▶ GIVEN INSTRUCTION:
Pull from the data below every line that contains the word "Developmental", and copy each one in full.

▶ DATA RECORDS:
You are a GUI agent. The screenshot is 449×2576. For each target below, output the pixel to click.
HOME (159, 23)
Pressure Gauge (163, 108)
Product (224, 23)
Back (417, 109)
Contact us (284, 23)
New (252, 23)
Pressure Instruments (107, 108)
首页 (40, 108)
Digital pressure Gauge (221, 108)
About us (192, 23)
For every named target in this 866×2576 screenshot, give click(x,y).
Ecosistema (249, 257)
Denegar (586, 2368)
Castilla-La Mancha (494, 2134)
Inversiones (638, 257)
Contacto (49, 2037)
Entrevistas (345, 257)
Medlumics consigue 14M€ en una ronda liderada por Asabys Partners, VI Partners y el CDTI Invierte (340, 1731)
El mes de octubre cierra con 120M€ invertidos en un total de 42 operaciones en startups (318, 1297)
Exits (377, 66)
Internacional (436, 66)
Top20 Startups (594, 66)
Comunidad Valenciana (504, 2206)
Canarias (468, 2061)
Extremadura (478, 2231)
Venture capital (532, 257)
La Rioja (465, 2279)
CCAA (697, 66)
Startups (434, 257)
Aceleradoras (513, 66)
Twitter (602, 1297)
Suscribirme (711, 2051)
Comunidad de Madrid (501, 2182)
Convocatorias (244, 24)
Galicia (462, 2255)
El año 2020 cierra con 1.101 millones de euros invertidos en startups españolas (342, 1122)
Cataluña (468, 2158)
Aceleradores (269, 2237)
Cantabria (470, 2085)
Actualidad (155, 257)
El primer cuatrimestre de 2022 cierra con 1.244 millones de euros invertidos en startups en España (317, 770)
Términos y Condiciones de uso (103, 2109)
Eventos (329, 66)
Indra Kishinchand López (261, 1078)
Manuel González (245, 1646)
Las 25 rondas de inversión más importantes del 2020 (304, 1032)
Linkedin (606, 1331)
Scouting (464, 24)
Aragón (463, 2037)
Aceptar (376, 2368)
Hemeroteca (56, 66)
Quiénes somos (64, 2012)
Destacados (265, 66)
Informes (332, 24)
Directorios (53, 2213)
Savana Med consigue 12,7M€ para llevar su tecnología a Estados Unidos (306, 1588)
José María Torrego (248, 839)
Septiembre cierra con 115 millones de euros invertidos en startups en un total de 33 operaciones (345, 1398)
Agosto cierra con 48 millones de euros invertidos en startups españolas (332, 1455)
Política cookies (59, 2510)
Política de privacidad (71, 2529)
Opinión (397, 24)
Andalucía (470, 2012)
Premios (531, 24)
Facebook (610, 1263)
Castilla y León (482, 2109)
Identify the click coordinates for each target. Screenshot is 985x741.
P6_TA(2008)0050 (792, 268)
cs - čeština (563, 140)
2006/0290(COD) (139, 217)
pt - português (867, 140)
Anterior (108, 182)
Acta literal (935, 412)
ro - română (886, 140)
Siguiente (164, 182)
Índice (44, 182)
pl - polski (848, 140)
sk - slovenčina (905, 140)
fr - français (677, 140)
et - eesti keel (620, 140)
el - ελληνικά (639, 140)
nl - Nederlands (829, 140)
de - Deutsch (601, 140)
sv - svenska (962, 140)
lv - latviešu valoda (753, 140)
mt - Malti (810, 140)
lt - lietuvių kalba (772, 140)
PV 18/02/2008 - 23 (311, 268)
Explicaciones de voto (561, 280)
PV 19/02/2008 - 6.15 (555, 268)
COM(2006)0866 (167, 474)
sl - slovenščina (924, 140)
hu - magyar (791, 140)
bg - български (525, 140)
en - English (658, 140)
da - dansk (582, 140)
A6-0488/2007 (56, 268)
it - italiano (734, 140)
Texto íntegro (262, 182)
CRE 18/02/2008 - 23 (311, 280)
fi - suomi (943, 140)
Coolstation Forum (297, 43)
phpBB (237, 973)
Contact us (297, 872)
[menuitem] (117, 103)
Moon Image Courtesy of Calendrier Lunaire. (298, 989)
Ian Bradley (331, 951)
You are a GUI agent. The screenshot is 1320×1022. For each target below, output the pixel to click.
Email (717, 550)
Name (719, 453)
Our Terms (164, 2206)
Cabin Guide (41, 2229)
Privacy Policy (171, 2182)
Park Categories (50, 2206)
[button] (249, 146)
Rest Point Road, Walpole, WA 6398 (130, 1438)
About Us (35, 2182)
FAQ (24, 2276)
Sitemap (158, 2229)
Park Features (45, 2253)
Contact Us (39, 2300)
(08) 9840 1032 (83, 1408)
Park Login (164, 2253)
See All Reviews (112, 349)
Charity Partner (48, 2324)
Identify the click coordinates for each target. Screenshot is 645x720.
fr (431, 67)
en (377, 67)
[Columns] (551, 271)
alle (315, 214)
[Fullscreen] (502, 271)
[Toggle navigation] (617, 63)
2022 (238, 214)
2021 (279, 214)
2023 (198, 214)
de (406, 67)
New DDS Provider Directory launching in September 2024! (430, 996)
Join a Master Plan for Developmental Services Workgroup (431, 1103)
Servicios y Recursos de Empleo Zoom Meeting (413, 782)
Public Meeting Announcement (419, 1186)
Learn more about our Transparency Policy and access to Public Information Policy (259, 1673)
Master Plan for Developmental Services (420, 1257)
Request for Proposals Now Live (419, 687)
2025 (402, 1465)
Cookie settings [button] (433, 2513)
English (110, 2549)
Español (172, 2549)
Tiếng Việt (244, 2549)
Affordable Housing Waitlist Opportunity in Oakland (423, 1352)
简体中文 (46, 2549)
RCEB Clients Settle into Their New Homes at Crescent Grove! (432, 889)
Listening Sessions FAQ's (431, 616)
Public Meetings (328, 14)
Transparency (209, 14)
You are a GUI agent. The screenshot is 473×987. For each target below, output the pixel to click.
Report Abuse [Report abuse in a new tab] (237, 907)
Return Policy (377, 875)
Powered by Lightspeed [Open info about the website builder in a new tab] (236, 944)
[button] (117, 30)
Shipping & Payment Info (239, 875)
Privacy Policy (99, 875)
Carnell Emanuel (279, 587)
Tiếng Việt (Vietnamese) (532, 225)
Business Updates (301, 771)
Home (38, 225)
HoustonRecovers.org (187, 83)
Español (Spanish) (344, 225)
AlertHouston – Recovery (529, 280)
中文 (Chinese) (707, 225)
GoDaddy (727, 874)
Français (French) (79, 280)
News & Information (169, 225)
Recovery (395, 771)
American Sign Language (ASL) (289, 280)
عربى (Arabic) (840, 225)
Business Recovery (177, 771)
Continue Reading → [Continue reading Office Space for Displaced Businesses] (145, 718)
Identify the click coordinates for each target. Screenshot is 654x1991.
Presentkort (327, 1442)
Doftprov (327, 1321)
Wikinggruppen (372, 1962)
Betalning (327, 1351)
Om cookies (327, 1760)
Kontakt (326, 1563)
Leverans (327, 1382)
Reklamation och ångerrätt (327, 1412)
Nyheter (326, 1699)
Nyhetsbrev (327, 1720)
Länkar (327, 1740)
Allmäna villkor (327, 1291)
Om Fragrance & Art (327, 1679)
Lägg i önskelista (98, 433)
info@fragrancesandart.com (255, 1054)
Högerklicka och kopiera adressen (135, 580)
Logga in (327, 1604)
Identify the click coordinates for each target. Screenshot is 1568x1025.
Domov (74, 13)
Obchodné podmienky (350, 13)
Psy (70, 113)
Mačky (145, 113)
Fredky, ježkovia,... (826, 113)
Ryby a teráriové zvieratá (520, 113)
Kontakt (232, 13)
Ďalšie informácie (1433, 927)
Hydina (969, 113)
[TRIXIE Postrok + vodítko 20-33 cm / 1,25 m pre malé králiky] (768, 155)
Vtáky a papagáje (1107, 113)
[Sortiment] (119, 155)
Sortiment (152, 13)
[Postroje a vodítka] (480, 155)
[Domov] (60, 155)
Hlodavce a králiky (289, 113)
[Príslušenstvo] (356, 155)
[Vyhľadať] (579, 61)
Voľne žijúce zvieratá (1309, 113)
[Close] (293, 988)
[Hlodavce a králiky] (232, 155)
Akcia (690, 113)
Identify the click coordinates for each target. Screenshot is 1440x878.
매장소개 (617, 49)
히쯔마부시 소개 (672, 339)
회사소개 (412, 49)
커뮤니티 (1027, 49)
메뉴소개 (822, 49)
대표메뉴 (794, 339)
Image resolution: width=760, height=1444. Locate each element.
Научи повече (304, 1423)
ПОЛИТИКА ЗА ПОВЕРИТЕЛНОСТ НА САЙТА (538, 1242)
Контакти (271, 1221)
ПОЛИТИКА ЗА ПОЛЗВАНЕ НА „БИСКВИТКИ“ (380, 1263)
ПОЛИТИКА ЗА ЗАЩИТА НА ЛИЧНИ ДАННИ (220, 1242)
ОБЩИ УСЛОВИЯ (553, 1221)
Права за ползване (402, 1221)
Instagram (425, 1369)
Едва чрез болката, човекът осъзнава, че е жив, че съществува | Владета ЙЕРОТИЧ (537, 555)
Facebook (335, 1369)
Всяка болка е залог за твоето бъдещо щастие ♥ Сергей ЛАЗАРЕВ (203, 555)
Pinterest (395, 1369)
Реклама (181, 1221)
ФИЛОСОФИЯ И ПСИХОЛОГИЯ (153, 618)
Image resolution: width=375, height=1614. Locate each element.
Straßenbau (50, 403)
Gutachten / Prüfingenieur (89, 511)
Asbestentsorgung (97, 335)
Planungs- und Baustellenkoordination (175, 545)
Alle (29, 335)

▶ SOLUTION BELOW:
Join a Master Plan for Developmental Services Workgroup (431, 1103)
Master Plan for Developmental Services (420, 1257)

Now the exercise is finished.